Müzelere gittiğim zaman, gördüğüm kapaklı lahit mezarların içini merak eder ve elimi makina ile sokarak (mutlaka el girecek kadar bir delik vardır) flaşlı olarak, mezarın içini çeker, fotoğraflara bakarım (2 yıl önce fotoğraf makinasını aldığımdan beri).
Ama, bu mezar doğal ortamın'da olduğu için, içinde yılan-akrep gibi şeyler vardır korkusu ile, içerisinin fotoğrafını çekmeye cesaret edemedim.

2. fotoğraf'ta ise, taş döşenerek parsellere ayrılmış asma bahçecikleri görünüyor.

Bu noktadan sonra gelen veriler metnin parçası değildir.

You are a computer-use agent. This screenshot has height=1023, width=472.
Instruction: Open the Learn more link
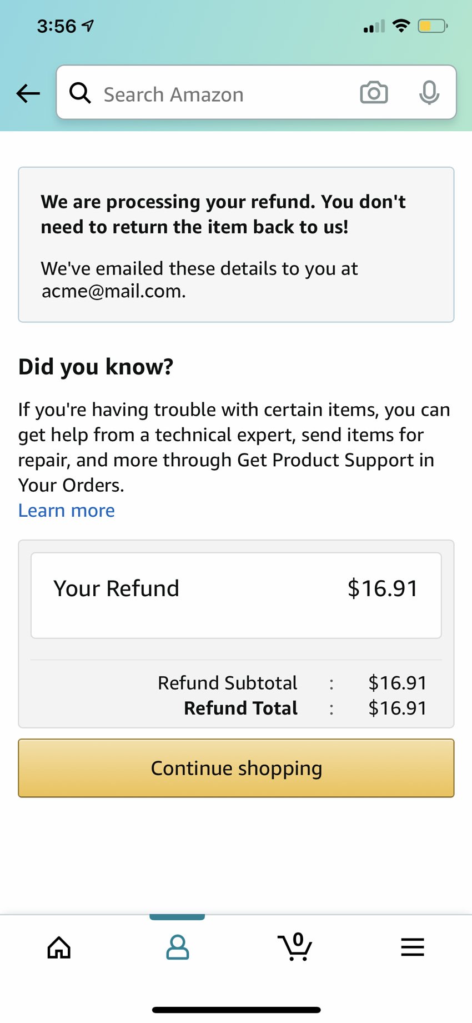pyautogui.click(x=66, y=510)
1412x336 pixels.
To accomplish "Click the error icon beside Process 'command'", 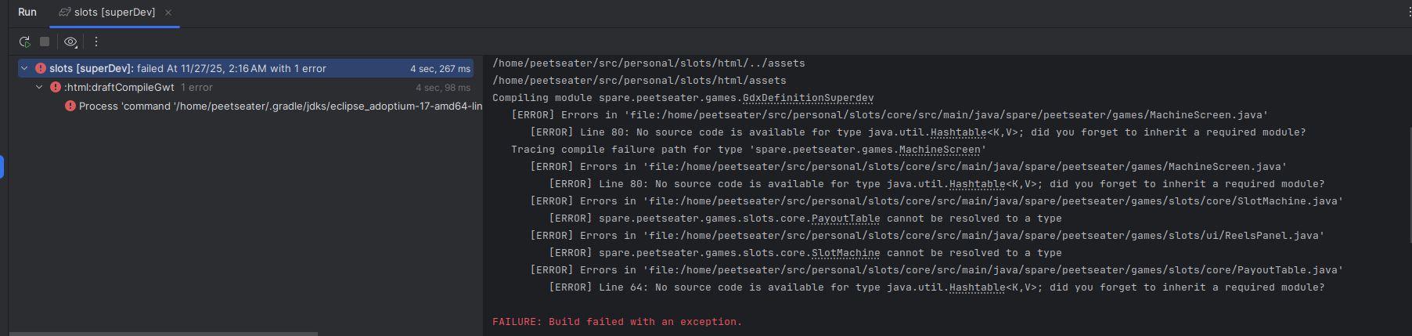I will pyautogui.click(x=70, y=107).
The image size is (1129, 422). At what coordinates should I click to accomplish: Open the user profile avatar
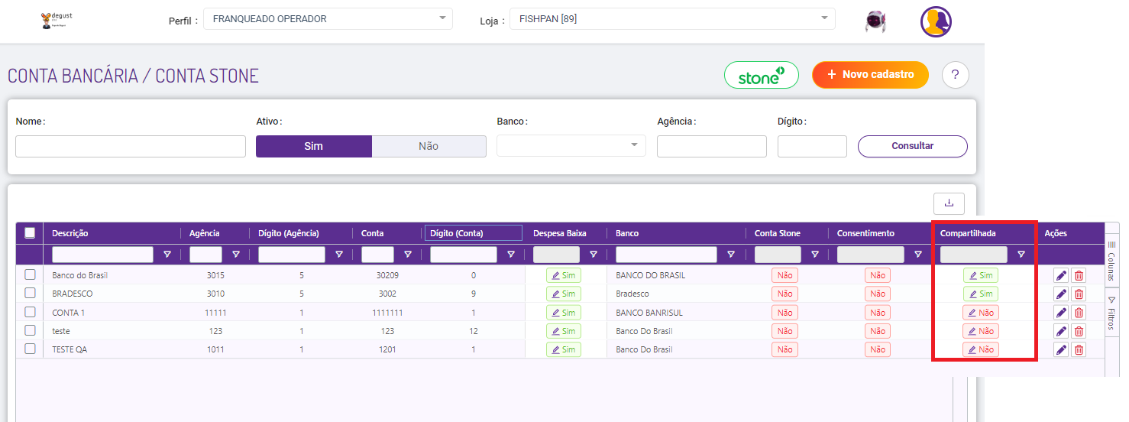[x=936, y=21]
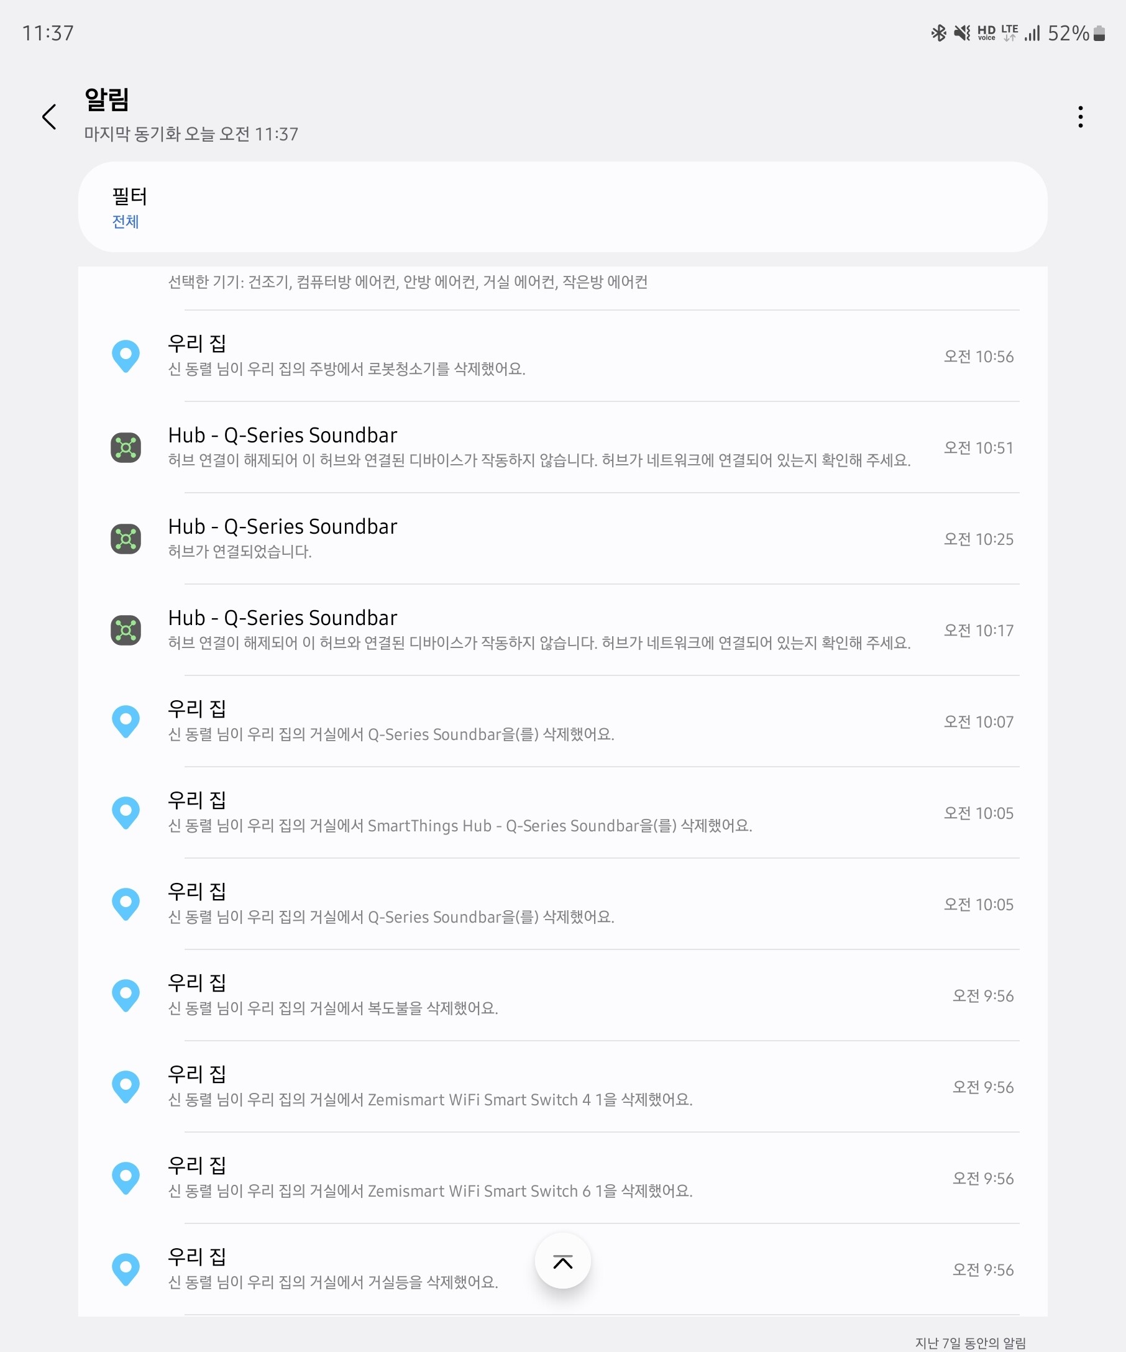Tap location pin icon for 10:07 notification

126,722
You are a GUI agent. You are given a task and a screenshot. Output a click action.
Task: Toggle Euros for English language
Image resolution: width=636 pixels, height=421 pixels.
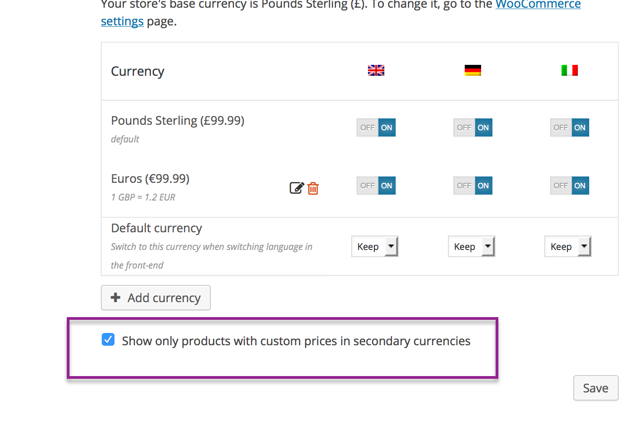coord(376,186)
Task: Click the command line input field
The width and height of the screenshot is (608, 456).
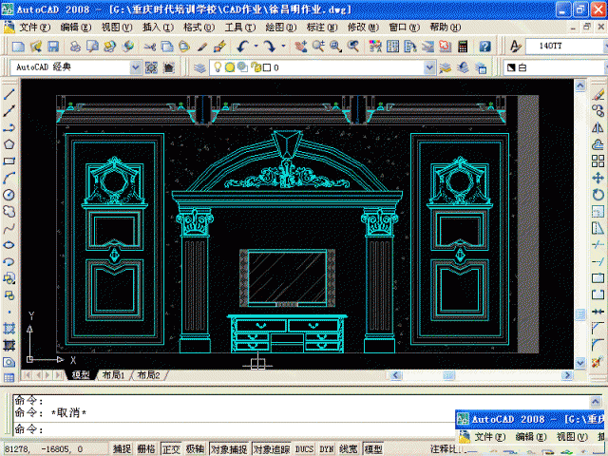Action: click(238, 429)

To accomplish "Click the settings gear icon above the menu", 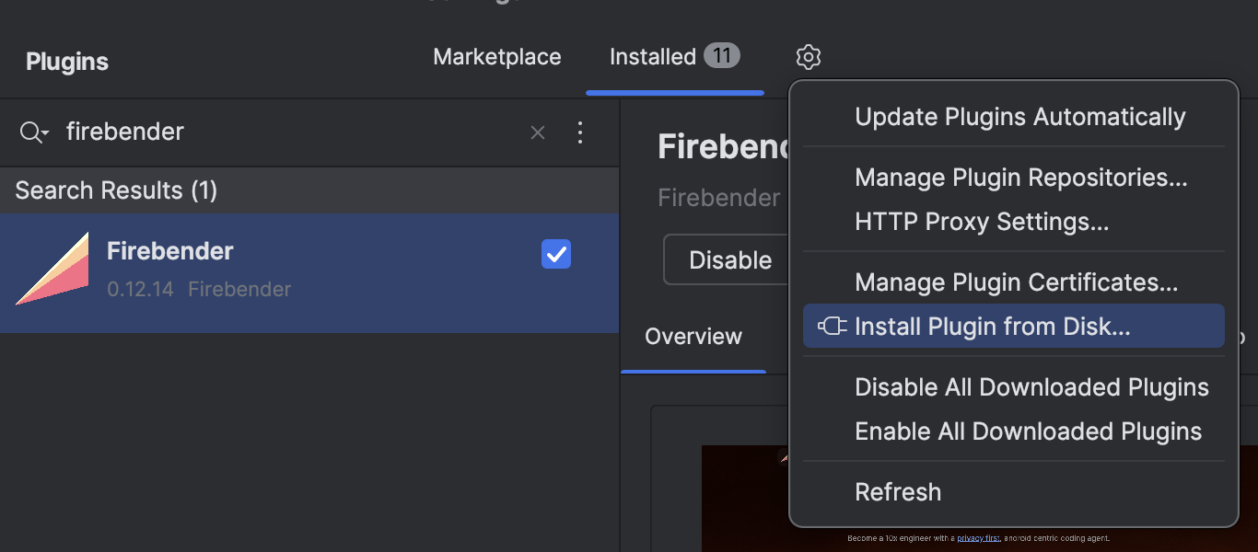I will 808,56.
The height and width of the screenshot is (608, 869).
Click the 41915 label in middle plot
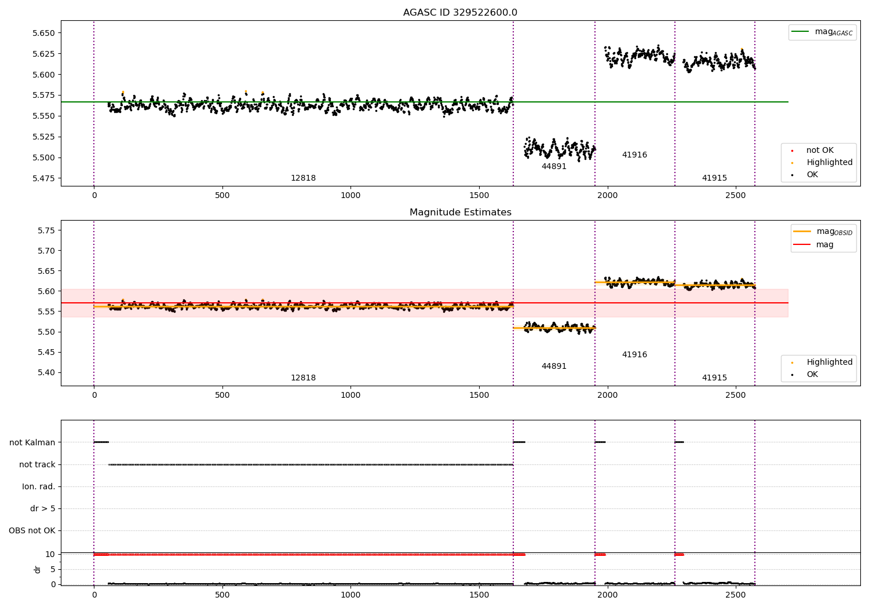click(714, 378)
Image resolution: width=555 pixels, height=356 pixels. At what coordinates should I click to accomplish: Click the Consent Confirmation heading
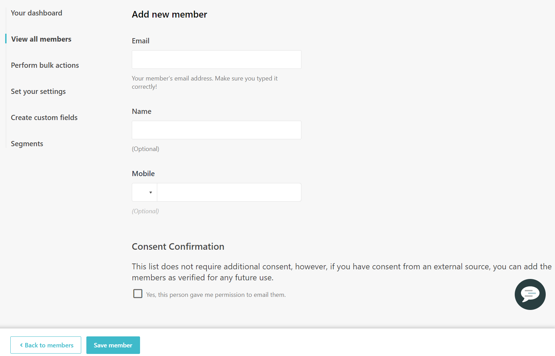pos(178,246)
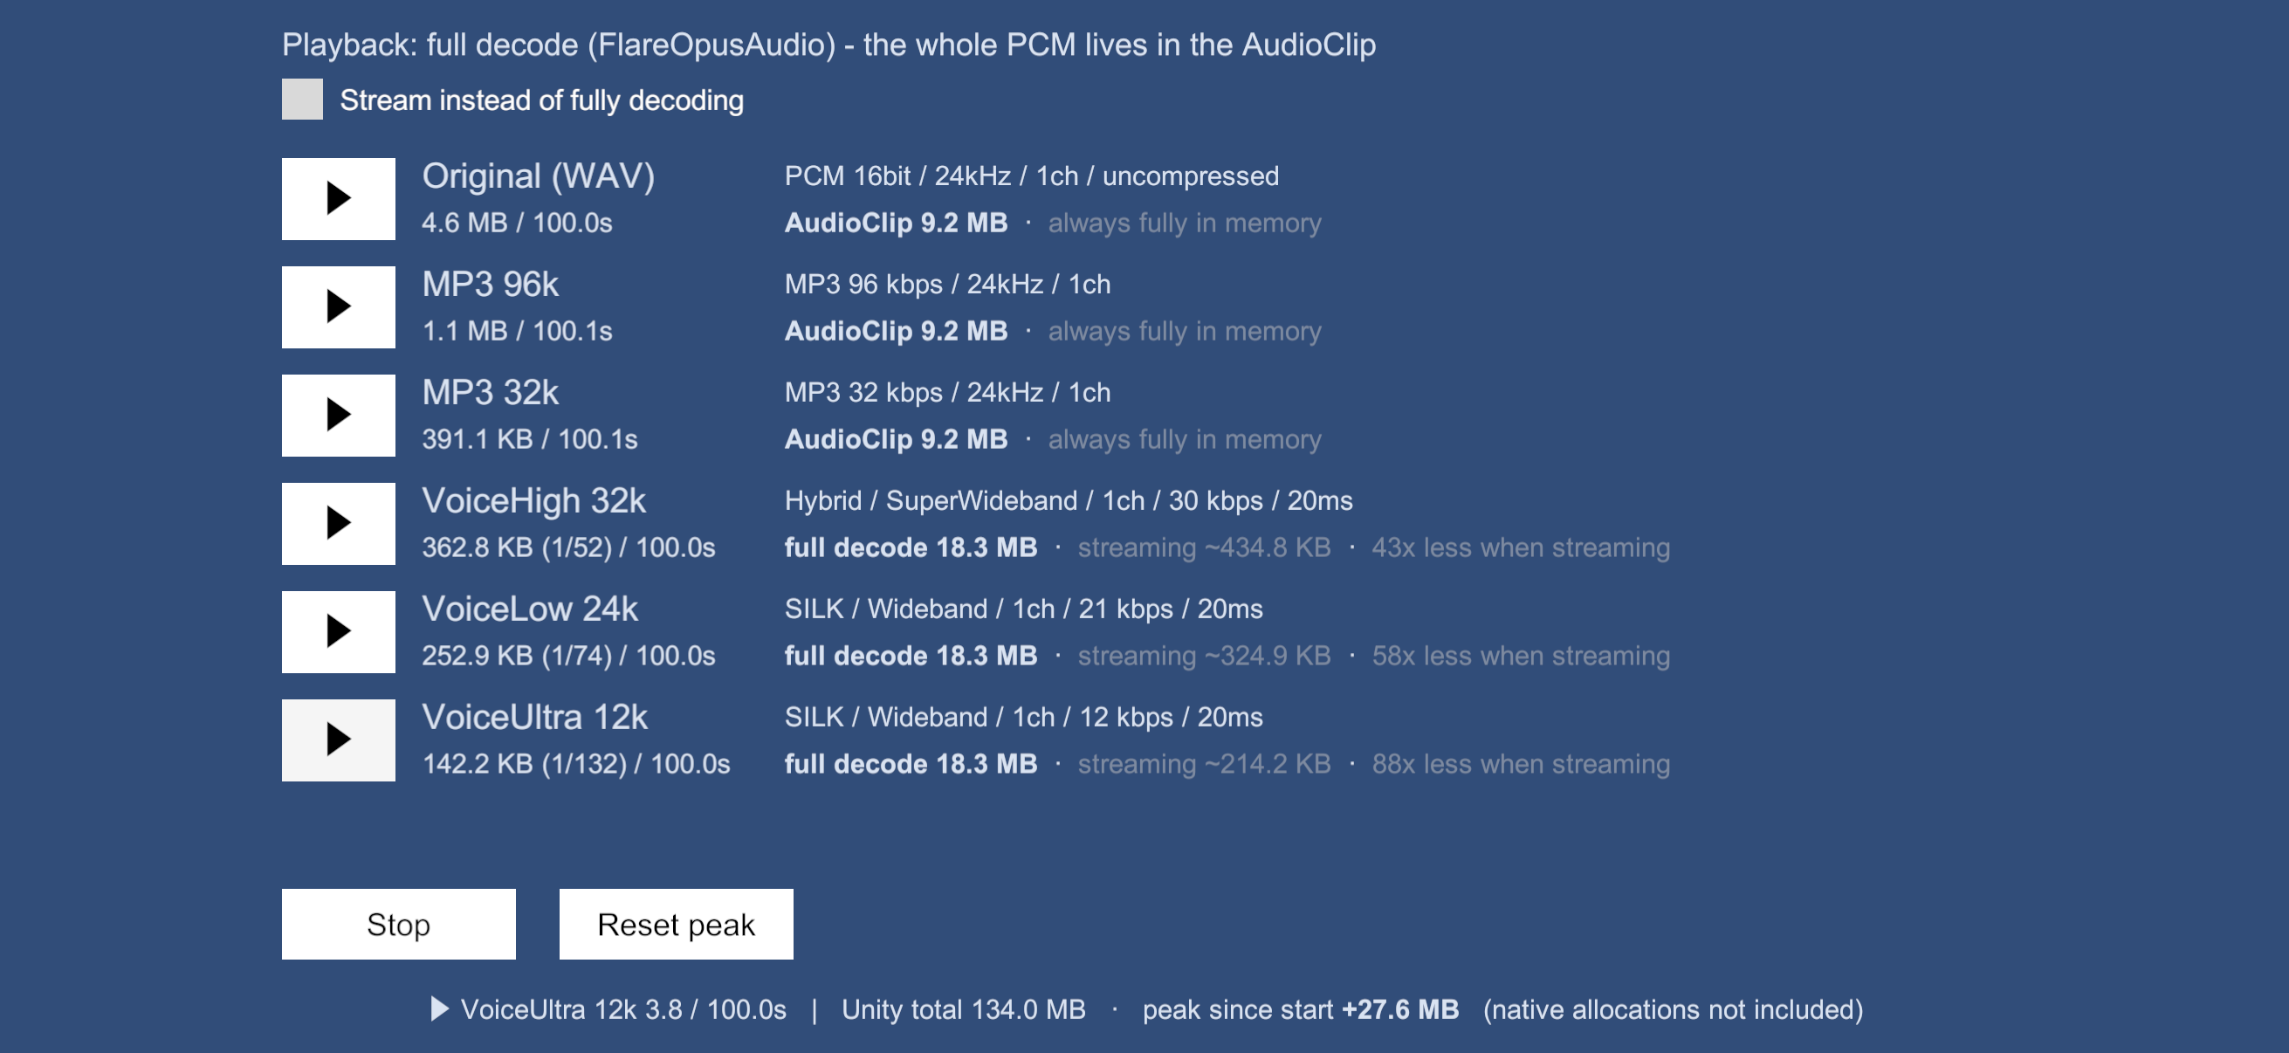Play the Original (WAV) clip
Screen dimensions: 2289x1053
click(x=338, y=198)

Bu parsellere ayrılmış bahçeleri incelerken, fatoş hanım ile ikimizin ağzından aynı anda şu cümle çıktı: Tıpkı meyvelitepe'nin sebze adaları- gibi.
Son fotoğraf'ta ise, antik taşların arasından çıkan ve hangi tür olduğunu anlayamadığımız bir bitki görünüyor. Yapraklarının hafif kadifemsi, yumuşak ve etli bir yapısı vardı. Görüntü olarak sukulentlere benziyor.